Published April 1, 1998
Capitaine Conan by Bertrand Tavernier has endured the sort of distribution hell which is the fate of most foreign films, even the best, in this country—which is why I have only just got round to seeing it. But if you are lucky enough to be near where it is playing, do go and see it. It is the sort of film that the facile will inevitably call “anti-war” (all serious war films in their view must be anti-war), but it is much better than that. It is neither pro- nor anti-war but just true to something essential about it, and that is as much as we can hope for from any film on any subject.
Philippe Torreton plays the eponymous Conan, a warrior as opposed to a soldier, by his own definition. His friends Norbert (Samuel Le Bihan) and De Scève (Bernard Le Coq) are soldiers, but Conan heads a sort of proto-commando unit specializing in getting round behind enemy lines by stealth and doing their dirty work with grenades and knives. At one point he explains to Norbert that 3000 men like him won the war. Anyone can kill at a distance, but only a few learn to kill with the knife, eye to eye. It took all the millions of soldiers like Norbert to fight the war, but it took the few like himself to win it. The difference between the warrior and the soldier, he says, is the difference between the wolf (loup in French) and the Alsatian or German shepherd dog (chien-loup in French).

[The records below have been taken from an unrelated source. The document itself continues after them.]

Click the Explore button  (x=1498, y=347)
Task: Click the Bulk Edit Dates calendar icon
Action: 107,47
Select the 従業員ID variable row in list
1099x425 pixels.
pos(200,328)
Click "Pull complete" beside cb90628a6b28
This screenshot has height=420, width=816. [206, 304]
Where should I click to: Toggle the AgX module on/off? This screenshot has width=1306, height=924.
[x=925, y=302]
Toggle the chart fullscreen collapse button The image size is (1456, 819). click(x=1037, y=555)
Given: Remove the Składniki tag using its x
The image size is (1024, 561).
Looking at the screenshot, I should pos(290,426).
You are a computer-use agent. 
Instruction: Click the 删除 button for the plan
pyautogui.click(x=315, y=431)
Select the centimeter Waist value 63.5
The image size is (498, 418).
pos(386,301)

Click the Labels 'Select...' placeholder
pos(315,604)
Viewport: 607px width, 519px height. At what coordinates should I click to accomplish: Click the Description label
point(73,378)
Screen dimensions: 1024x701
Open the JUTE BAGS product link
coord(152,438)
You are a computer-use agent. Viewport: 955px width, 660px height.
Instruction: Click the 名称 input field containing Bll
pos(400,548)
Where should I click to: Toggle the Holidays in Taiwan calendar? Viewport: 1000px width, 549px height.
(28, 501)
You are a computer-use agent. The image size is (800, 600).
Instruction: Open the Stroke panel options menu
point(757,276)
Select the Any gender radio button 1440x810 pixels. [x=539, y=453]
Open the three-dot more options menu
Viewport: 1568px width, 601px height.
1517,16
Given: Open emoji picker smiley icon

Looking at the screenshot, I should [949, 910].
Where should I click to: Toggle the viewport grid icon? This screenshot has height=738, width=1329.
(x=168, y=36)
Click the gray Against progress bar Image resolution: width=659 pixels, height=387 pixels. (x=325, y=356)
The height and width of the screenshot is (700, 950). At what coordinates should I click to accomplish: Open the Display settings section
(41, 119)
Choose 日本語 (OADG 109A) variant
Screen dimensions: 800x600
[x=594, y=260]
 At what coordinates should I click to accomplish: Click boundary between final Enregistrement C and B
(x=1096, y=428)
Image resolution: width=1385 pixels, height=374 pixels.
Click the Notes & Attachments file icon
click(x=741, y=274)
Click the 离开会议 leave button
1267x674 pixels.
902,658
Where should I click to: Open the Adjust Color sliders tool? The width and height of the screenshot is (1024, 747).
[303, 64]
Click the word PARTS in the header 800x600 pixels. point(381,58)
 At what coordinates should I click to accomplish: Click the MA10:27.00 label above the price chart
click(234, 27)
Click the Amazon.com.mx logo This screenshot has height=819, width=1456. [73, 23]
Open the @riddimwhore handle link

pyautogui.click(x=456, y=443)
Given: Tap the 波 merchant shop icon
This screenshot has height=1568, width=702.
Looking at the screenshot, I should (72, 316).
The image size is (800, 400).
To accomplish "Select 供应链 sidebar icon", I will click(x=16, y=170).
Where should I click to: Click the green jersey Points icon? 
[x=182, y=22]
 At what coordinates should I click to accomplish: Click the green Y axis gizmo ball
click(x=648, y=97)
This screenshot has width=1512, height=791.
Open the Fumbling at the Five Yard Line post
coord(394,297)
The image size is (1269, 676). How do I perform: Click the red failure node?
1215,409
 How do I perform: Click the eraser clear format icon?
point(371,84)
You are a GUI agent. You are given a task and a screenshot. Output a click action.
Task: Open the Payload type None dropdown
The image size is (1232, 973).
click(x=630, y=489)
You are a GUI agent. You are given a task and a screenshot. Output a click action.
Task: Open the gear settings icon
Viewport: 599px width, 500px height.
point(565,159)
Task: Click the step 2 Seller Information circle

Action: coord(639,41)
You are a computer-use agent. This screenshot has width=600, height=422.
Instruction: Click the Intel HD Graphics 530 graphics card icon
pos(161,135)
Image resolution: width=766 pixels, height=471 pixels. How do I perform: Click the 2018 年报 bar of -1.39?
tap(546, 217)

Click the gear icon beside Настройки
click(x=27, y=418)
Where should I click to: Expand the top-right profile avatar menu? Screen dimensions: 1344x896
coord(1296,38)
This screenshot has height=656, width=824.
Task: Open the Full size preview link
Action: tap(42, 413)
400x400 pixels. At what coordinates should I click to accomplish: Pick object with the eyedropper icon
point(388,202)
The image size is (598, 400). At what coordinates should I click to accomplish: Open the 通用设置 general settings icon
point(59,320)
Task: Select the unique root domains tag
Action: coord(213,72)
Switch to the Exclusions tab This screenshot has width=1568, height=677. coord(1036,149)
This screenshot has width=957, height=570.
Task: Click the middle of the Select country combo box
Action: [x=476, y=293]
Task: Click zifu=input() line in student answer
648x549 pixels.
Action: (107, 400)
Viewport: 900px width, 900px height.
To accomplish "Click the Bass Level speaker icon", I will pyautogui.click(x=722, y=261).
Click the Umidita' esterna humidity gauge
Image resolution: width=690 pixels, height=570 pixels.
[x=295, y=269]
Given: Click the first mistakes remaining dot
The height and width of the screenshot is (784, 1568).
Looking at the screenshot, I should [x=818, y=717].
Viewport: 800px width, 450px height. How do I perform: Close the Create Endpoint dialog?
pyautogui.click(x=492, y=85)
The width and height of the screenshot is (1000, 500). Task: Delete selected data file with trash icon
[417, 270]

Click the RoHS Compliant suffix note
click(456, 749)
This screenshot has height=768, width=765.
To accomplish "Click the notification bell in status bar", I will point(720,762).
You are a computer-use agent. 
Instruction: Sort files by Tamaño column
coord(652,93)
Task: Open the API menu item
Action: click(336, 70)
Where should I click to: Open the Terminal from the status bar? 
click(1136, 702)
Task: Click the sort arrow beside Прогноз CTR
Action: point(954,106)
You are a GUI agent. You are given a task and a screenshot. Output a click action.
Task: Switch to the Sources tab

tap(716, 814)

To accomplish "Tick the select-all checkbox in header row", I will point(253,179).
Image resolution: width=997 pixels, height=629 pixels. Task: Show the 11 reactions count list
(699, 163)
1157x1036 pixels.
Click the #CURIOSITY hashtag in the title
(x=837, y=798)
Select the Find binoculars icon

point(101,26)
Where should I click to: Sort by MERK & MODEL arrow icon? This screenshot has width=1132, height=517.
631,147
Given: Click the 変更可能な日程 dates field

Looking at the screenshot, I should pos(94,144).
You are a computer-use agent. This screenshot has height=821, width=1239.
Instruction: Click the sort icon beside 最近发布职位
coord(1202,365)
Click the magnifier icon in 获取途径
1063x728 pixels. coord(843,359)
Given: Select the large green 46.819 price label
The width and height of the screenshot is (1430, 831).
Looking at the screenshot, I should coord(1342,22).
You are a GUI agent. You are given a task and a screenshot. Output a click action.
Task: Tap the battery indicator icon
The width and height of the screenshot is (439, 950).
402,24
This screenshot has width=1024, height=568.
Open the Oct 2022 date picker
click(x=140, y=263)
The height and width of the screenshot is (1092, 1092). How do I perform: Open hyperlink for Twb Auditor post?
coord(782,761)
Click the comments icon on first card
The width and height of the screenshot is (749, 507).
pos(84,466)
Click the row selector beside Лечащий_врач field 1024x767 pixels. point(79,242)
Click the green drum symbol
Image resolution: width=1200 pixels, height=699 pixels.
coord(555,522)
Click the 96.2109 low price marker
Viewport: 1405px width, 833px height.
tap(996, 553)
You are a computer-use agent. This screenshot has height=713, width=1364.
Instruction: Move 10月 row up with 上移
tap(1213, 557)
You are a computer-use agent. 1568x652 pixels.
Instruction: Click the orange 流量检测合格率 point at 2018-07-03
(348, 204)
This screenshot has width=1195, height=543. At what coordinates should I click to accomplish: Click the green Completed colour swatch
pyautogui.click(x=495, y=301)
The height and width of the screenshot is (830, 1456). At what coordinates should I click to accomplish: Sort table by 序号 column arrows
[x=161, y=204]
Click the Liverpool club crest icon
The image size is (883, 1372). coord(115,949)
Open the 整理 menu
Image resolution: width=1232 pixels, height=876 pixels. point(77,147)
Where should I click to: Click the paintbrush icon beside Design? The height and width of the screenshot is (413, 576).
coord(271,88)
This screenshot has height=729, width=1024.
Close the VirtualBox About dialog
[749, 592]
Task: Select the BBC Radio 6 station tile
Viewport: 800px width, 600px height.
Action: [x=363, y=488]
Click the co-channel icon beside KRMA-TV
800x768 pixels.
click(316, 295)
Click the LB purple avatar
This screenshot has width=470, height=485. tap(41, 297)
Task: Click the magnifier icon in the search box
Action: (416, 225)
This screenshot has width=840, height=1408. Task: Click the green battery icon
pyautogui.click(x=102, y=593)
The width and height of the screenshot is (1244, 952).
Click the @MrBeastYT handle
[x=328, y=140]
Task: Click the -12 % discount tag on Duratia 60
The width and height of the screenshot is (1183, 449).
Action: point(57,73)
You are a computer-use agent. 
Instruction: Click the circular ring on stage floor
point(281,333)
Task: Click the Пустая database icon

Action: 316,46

Conan’s exploits take place in the Bulgarian campaign. The film presents us with a brilliant portrait of the confusion and the terror of battle. Also the idiocy of military bureaucracy. What should be a classic comic scene comes with the announcement of the armistice as the rag-tag troops stand on parade in the pouring rain while their commander reads out to them the proclamations of victory by Foch and other generals. As he reads, trying to keep the pages in order in the rain and the wind, the men break formation in twos and threes to hotfoot it to the other side of a woodpile to relieve themselves, as everybody has dysentery. In this scene we also see a harried looking officer saying to his men that he doesn’t expect them to work miracles, but does expect them to put their guts into it. “And don’t,” he pleads, “make me look stupid.” But instead of a reversion to a scene of battle, it turns out to be the bandmaster urging his men to play the “Marseillaise” a little less execrably than in fact they do.
There is then an interlude in Bucharest where the French veterans get into various sorts of trouble and both Norbert and Conan find themselves mixed up in the army’s makeshift legal system. Norbert, a literary man and a schoolmaster, is pressed into service as a prosecutor because of the backlog of courts martial. He hates doing this, especially because of the arbitrary way in which people are convicted of trivial offenses while the most guilty seem to go free. The professional soldiers cheerfully to explain to him that there is so much criminality in the army that “for every innocent wrongly accused, there are 100,000 guilty who get away with it.”
The reason why begins to emerge when some of Conan’s men are accused of robbing a night-club cum brothel and killing a woman, and Conan the warrior who despises any mere legalism which threatens the soldierly bond between comrades, expects his friend to let them off. “You prefer your thugs; no law, no morality,” Norbert tells him. Conan does not deny it but instead says contemptuously: “Is that what you teach your students? To be a cop?” It becomes understandable how Conan considers himself and other warriors to be outside the law. The government taught them and encouraged them to be killers and praised and decorated them for it when they did it well. “Now any clown has rights,” he says, and they are expected to go back to being peaceable citizens. “Adapt?” he says “Ask a dog to adapt to salad.”
Among the legal matters that cross Norbert’s desk there is that of a young soldier condemned to death for desertion. There is a marvelous scene in which the boy’s mother, a handsome and charming aristocratic woman pleads for the life of her only son. Norbert is moved by her plea and he rather brilliantly appoints Conan to defend him. Conan gets seriously into the part and insists to De Scève, in whose unit the boy had been, that it was really his, De Scève’s, fault. “The medics weed out the unfit; you should have weeded out the cowards. Snuffing him for desertion is disgusting.” Both Conan and the boy are saved from what would otherwise doubtless have been dire legal consequences for them both by the recall of the French Expeditionary Force back into the field to give battle to the Bolsheviks of the Red Army, just over the border in the newly founded Soviet Union—men who are said by De Scève to have nothing but hope.
How terrifying that is to the French who increasingly seem, like Conan himself, to have everything but hope! The “anti-war” scene comes at the end when, years later, Conan is dying of some unnamed illness, and his old friend Norbert, with whom he has fallen out of touch, comes to visit him. He is a shadow of his former self and haunted by his memories. “The best are inscribed on the war memorial,” he says; “the rest are swill.” He then tells him that if you get around, you will meet a few others of those famous 3000 who are said to have won the war. “They are like me,” he tells him grimly. “All of them.” But if, for the moment, we believe this to be true, why should Conan’s sacrifice, of something essential to humanity, be any less admirable than that of the men on the memorial?